Когда я приехал в головной офис FT в Лондоне, мои руководители направили меня на стажировку в "экономическую комнату" (или команду). Это должно было быть почетно. Но я был встревожен. Когда я решил заняться журналистикой, я сделал это потому, что меня увлекали культура и политика. Экономика и финансы были для меня загадкой, а жаргон казался настолько непроницаемым, что я был склонен отбросить его как скучный. Не для этого я стал журналистом! думал я, сидя в кабинете экономики и бегло читая книги "Научи себя финансам". Но потом я понял, что во многом моей реакцией руководили страх и предрассудки. В университете студенты-антропологи часто оказывались в другом социальном "племени", чем студенты, которые хотели стать финансистами, и язык студентов-финансистов вызывал у меня недоумение. Чтобы преодолеть этот культурный разрыв, требовались навыки, схожие с антропологическими. Или, как я позже сказал Лоре Бартон, британской журналистке, которая брала у меня интервью после разразившегося в 2008 году финансового кризиса: "Я подумал: «Знаете что, это все равно что оказаться в Таджикистане. Все, что мне нужно сделать - это выучить новый язык. Это группа людей, которые обставили эту деятельность целым рядом ритуалов и культурных особенностей, и если я могу выучить таджикский язык, то я вполне могу узнать, как работает валютный рынок!»

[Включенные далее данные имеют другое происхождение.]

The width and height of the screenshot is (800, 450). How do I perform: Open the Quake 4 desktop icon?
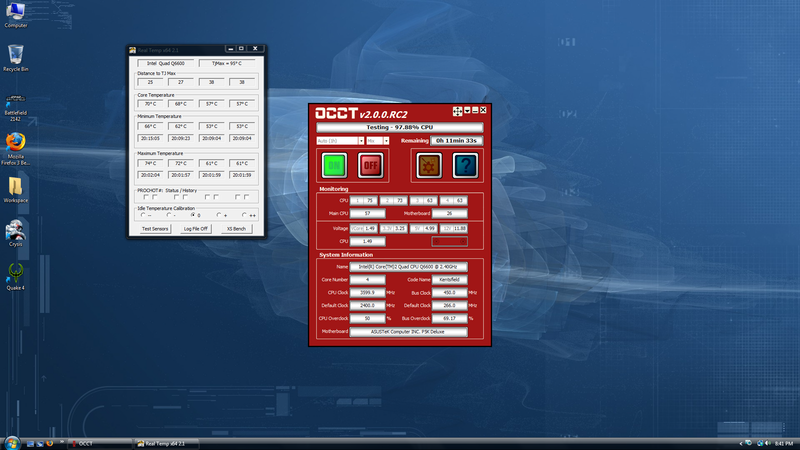(15, 272)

Сдвиг в сознании принес свои дивиденды. Чем больше я смотрел на то, как деньги перемещаются по миру, тем больше увлекался. "Люди, получившие образование в области гуманитарных наук и социальных исследований, склонны думать, что деньги и город - это скучно и как-то грязно", - объяснил я Бартону. "Если вы не посмотрите, как деньги крутятся в мире, вы вообще не поймете этот мир". Конечно, одна из проблем заключалась в том, что многие люди, работающие в мире денег, полагали, что деньги - это единственное, что заставляет мир "крутиться". Это тоже было неверно. "Банкирам нравится воображать, что деньги и мотив прибыли так же универсальны, как гравитация", - сказал я Бартону. "Они думают, что это само собой разумеющееся, и считают, что это совершенно безличностно. Но это не так. То, чем они занимаются в финансовой сфере, - это культура и взаимодействие". Однако я думал - или надеялся, - что если я смогу найти способ связать эти две перспективы, изучая деньги и культуру в тандеме, то это поможет мне лучше понять ситуацию. Поэтому в последующие годы, когда я строил карьеру в FT - сначала в европейском экономическом отделе FT, а затем в течение пяти лет в качестве репортера и шефа бюро в Японии, - я снова и снова задавал себе один и тот же вопрос: Как деньги заставляют мир крутиться? Как этот процесс воспринимается разными людьми в мире? Каковы, другими словами, "паутины смысла" вокруг финансов?